The movie screen cuts to black as the missionary narrates the horrible words:

"...and Neemaw...was buried....alive."

I am sickened, horrified, my young mind terrorized by the travesty of Neemaw and by the savage stupidity of these naked natives on the missionary's film. I look down the row at my fellow Pioneer Girls; some are sleeping, some are giggling, one is drawing on an offering envelope. I feel guilty and weird at my reaction to the film. I am, apparently, the only one who is really bothered by Neemaw and her mean family.
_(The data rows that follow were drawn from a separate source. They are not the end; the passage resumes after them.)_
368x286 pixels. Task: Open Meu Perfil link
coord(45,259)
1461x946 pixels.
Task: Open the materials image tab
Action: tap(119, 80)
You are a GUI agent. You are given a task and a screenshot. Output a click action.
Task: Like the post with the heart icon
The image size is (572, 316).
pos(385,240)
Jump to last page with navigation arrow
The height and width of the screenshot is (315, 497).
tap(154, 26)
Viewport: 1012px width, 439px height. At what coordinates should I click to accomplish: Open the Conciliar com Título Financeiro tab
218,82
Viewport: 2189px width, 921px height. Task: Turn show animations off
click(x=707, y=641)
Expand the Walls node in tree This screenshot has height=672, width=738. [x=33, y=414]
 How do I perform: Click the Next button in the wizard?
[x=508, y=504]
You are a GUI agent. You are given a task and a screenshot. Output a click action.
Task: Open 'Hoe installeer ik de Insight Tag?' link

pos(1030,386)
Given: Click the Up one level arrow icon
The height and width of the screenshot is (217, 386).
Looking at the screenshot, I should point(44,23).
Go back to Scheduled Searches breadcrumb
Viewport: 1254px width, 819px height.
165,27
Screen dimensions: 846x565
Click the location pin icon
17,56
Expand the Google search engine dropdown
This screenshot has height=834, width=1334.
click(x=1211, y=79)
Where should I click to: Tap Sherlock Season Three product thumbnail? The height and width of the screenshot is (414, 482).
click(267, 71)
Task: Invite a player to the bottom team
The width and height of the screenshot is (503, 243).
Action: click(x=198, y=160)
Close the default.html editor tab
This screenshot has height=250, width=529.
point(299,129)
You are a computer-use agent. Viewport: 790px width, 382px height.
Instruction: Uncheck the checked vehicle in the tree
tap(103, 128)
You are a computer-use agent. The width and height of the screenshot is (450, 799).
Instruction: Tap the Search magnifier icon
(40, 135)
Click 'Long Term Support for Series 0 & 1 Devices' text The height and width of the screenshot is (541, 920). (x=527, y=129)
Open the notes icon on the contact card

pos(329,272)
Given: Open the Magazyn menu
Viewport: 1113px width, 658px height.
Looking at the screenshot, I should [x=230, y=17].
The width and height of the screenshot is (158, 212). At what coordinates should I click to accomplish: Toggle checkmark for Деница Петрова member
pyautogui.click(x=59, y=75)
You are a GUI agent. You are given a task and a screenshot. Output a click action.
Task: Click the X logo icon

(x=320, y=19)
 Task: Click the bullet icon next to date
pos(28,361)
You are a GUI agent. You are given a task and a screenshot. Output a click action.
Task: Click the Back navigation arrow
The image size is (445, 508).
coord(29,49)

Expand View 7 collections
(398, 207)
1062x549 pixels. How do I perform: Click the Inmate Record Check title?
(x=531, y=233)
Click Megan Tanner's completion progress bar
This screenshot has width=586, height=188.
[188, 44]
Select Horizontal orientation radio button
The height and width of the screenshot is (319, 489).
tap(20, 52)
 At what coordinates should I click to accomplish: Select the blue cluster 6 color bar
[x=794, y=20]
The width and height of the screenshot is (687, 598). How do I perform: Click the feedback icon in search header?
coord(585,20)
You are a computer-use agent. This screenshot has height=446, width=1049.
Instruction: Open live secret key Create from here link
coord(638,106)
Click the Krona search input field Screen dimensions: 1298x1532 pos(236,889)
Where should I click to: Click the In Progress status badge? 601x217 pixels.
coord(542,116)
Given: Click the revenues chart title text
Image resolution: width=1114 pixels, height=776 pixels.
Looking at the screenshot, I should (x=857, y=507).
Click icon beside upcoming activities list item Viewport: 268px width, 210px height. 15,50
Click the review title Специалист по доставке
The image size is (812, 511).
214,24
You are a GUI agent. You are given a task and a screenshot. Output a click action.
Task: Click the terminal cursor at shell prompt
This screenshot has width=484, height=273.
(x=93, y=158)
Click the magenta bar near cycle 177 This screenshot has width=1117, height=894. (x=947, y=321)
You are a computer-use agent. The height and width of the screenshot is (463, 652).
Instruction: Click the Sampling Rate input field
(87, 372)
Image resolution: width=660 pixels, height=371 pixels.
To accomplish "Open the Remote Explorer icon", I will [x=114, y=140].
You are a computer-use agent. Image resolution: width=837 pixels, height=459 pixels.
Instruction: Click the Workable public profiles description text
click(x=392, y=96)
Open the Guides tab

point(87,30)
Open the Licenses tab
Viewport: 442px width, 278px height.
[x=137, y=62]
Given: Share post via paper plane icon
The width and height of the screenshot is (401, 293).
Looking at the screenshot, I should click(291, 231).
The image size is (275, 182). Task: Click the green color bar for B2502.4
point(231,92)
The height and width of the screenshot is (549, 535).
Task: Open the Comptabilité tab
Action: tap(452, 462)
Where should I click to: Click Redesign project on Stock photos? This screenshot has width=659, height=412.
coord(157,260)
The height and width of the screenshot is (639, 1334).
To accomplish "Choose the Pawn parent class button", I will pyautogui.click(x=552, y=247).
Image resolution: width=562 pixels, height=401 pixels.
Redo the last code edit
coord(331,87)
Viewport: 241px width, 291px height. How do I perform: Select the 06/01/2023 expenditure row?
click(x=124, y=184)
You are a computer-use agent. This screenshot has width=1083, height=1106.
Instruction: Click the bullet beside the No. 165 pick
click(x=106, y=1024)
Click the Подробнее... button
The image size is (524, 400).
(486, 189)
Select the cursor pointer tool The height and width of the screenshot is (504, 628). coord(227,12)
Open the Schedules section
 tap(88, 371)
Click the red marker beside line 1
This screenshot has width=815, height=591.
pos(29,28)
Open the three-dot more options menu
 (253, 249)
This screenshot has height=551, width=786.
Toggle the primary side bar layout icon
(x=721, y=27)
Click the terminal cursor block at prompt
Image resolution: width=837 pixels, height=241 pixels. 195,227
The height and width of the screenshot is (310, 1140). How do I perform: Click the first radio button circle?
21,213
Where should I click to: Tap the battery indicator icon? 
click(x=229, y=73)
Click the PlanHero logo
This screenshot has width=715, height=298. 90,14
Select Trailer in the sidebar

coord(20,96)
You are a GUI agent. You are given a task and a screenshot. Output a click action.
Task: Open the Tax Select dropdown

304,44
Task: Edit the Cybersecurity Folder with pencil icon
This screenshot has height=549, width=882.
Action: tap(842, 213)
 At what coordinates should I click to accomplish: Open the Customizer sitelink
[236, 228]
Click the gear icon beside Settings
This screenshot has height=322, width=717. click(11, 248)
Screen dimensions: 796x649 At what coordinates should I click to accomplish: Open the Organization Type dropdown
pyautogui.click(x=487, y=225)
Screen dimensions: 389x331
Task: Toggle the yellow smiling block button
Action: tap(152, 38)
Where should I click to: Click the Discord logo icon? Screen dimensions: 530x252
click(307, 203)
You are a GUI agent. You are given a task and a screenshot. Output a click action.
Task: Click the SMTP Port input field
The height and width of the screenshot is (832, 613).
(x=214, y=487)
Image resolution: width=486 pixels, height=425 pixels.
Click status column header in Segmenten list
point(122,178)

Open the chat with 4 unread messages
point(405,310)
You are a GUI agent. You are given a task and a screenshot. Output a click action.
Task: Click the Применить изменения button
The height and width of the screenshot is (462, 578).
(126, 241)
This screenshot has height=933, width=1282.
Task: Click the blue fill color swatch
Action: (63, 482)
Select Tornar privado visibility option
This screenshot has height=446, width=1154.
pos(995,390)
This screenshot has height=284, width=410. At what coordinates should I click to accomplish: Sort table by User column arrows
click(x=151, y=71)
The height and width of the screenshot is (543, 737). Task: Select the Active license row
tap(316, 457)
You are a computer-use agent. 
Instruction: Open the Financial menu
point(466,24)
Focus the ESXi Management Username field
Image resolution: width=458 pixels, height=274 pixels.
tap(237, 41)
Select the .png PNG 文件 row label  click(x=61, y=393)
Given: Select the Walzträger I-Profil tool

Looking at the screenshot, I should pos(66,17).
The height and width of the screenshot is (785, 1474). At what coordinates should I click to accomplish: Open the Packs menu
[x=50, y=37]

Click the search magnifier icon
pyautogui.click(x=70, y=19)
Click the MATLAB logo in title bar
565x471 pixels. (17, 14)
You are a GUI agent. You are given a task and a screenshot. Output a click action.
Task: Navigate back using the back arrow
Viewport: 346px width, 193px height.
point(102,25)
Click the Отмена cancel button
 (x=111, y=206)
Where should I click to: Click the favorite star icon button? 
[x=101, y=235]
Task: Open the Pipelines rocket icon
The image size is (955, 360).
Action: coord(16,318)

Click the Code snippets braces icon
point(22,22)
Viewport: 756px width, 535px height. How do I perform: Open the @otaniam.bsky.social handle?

This is one of those moments in which a tiny sliver of the slab of childhood is chipped away, another part of innocence lost forever; this, the process by which we become adults. When enough of the marble has been chiseled and cracked and broken off throughout our childhood, we find that underneath is an adult person who has been both hewn and uncovered by this process. Sometimes it is brutal; other times it's just mildly shocking.

Many of my moments of "minor" chiseling came from films like these: bad 1970's church films about the Rapture; "safety" films at school about fiery bus crashes and about predators who wanted to sell us all LSD-laced Mickey Mouse stickers that would make us jump out of windows and kill ourselves; horror films I was forced to watch while spending the night with friends; that made-for-TV movie called "The Day After" that came out when I was in 5th grade about the Commies nuking us; and Driver's Ed films from the Ohio Highway Patrol that depicted bad drivers ending up in fiery crashes with steering wheels impaling their bodies. It was very traumatic growing up during the 80's -- the adult world was apparently obsessed with all things apocalyptic, and felt it was necessary to frighten us all into good behavior. I was constantly ambushed by these films, and they surprised and traumatized my feeble, trusting, sheltered mind each time. It's a wonder that I didn't turn out to be, at worst, a psychotic lunatic bent on mass destruction, and at best, an anxiety-riddled freak afraid of her own shadow (well, okay, maybe the last part is true). Each scene stole another tiny piece of my innocence, and each time, I came away feeling sick and regretful...as well as a little ticked off that I had been duped again. And these movies certainly didn't help my already-neurotic, anxiety-ridden thoughts which had begun to plague me at that time in my life due to my father's battle with an unknown illness.

Punky is wired like me -- innocent, wide-eyed, and not a little fearful of disastrous things. I see the same chipping away at his marble slab happening before my very eyes these days. As an adult who experienced the same innocent horrors of childhood, I am torn between wanting to constantly cover his eyes and wondering if too much sheltering could turn him into a weirdo later. We do our best to balance his fears by instilling faith in God, but he still hasn't quite figured out how his faith will protect him from tornadoes and Osama Bin Laden. I don't think that component in our faith walk comes into play until later, maybe, and the small chiselings are baby steps in faith; maybe in realizing that our house is not going to be taken over by Islamic terrorists who come through our bedroom windows at night and steal our toys, we learn to trust in God with the real stuff. Maybe by the time we get to the real stuff, we're ready for it because our faith has been hewn out of the stuff of apocalyptic-missionary-Driver's Ed-films, and as adults, our fear of the unreal is replaced by a faith in that which is Real. It's a confusing way to grow up: having to practice trust in an unseen-yet-real God while trying to understand that all the rest of the stuff we worry about is imaginary, unrealistic, and unlikely.

My childish fears were quickly replaced by the harsh realities of life when I turned 11 and found out that my dad was going to die. Neemaw and the Rapture films quickly became impotent against the very real knowledge that my very worst fear was coming true, and I was thrust into the deep waters of trusting God, sink or swim. I can't help but think, though, that Neemaw and her cinematic cronies were early lessons in faith for a fearful swimmer like me.